Mark Shields: Understanding Republicans
It’s important for us to remember that even though President Lyndon B. Johnson, a Democrat, successfully lobbied the nation and eventually signed into law the historic civil rights laws a half-century ago, a higher percentage of congressional Republicans than congressional Democrats voted for those bills. By then, the Republican Party, which was born to preserve the union and abolish human slavery in the United States and had elected Abraham Lincoln, had come to stand for smaller, less intrusive government, lower taxes and balancing the federal budget.
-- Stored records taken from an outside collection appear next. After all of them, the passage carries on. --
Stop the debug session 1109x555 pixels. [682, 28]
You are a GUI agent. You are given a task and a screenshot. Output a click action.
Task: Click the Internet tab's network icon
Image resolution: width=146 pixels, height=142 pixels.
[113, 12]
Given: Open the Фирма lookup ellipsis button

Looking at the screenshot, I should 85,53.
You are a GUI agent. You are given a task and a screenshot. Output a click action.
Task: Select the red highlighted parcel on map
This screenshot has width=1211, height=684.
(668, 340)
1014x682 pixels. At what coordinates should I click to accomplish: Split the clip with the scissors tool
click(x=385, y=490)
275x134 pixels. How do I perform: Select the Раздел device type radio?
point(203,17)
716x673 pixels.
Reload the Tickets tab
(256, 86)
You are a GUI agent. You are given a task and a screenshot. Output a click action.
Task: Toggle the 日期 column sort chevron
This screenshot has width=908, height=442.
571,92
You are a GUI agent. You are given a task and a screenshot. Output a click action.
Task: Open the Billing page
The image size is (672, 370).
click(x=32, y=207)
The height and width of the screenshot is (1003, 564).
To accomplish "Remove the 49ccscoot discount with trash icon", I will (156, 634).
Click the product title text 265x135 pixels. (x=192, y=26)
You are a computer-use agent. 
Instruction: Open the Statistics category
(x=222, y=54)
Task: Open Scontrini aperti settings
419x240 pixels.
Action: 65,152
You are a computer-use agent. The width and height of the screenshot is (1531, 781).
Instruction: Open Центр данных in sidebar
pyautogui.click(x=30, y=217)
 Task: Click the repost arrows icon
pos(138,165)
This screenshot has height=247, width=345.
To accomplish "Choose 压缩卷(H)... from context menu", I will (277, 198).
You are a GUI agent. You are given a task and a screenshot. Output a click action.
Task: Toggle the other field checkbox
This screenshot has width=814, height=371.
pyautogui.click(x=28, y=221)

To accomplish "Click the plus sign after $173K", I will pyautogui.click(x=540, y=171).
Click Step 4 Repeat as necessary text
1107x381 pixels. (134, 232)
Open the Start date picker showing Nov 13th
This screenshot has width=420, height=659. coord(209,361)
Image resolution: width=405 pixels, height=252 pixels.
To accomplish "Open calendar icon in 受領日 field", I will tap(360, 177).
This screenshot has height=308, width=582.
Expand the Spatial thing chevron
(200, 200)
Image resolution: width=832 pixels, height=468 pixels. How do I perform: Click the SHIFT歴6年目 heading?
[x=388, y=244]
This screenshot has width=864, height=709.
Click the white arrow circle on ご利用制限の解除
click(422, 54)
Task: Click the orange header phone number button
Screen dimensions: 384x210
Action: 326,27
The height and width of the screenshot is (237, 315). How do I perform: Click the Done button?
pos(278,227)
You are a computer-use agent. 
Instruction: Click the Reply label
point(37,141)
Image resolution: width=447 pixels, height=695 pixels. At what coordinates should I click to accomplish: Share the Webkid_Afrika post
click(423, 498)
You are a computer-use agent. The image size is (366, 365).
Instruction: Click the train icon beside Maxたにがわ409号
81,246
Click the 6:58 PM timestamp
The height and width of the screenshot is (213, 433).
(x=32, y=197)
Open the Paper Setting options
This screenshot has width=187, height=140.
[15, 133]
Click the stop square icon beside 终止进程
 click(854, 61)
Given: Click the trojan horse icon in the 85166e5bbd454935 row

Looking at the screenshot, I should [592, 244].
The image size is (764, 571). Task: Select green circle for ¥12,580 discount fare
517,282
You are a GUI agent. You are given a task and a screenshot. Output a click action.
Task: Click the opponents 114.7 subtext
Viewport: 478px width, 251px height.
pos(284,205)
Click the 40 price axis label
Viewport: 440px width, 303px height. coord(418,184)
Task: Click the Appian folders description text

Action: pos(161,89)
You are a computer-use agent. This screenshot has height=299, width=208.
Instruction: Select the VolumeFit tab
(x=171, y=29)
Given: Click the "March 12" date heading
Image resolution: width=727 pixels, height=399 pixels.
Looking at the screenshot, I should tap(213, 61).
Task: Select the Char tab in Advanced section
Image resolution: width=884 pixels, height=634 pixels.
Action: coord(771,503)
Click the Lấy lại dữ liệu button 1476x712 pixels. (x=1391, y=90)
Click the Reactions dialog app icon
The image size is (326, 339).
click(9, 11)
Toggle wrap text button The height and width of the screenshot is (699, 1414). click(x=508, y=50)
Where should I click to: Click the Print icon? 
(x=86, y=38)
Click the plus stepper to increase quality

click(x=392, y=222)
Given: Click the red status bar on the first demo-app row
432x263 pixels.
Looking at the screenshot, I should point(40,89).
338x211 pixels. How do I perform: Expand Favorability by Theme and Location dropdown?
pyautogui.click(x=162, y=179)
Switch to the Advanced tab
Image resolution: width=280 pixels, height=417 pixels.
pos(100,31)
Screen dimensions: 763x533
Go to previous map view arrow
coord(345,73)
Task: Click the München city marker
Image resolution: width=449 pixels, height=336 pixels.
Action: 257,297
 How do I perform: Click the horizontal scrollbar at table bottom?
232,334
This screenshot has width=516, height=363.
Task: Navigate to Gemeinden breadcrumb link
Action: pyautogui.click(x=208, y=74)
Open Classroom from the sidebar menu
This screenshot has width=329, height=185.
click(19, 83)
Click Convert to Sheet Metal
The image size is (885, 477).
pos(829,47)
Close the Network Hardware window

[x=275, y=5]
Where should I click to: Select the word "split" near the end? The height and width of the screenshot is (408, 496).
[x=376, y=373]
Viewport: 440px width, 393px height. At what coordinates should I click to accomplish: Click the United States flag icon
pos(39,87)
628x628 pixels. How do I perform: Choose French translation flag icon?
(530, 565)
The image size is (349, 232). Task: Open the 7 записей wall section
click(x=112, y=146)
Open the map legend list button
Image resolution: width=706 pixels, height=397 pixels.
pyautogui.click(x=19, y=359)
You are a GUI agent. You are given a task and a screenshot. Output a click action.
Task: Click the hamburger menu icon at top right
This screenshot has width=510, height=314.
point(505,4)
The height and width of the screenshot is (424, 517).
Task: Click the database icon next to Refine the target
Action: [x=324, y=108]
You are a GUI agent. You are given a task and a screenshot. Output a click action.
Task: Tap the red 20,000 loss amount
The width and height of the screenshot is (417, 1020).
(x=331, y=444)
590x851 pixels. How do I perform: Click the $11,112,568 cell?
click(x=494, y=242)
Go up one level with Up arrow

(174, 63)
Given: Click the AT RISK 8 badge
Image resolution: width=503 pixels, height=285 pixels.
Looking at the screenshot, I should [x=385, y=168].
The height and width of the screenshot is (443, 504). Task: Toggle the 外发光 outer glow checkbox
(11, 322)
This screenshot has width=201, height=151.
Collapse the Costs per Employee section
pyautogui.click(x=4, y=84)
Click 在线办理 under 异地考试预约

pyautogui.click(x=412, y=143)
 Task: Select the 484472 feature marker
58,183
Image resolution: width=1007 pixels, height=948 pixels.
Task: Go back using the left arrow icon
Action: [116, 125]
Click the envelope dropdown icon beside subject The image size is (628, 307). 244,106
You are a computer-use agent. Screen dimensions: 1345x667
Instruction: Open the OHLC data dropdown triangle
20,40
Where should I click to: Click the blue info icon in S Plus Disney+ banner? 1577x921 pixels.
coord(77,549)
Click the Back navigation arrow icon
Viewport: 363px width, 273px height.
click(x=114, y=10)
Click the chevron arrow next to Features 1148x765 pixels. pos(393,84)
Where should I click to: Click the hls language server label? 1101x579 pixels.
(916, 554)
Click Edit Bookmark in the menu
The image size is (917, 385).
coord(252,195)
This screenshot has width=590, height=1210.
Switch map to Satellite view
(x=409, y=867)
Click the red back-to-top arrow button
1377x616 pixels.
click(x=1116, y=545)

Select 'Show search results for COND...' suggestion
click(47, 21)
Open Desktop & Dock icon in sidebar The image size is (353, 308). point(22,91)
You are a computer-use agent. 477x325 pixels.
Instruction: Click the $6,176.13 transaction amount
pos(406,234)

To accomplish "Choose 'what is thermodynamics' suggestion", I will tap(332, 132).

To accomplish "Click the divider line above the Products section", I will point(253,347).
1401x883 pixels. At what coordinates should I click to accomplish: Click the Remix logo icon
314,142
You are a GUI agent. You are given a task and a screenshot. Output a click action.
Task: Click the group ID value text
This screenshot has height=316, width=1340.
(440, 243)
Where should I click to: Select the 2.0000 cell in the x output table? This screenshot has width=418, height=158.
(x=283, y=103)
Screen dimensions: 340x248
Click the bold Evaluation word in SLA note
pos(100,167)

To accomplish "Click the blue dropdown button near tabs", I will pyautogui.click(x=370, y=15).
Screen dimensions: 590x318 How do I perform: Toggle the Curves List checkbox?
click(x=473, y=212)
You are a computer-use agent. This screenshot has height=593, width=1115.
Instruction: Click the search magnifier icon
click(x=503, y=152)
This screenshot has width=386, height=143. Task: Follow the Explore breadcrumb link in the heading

Then came 1980 and a charismatic Republican presidential nominee from California, who offered a painlessly appealing prescription for the nation’s malaise: he would double defense spending, cut Americans’ taxes by one-third and balance the federal budget. A 10-term Republican congressman, John B. Anderson of Illinois, also ran for president in 1980, first as a Republican and then as an independent. Anderson chose candor over cant and effectively burned his bridges with fellow Republicans who preferred to believe in the ”tooth fairy” approach to political policy when, in a nationally televised debate, he dared to say: ”How do you balance the budget, cut taxes and increase defense spending at the same time? It’s very simple. You do it with mirrors.”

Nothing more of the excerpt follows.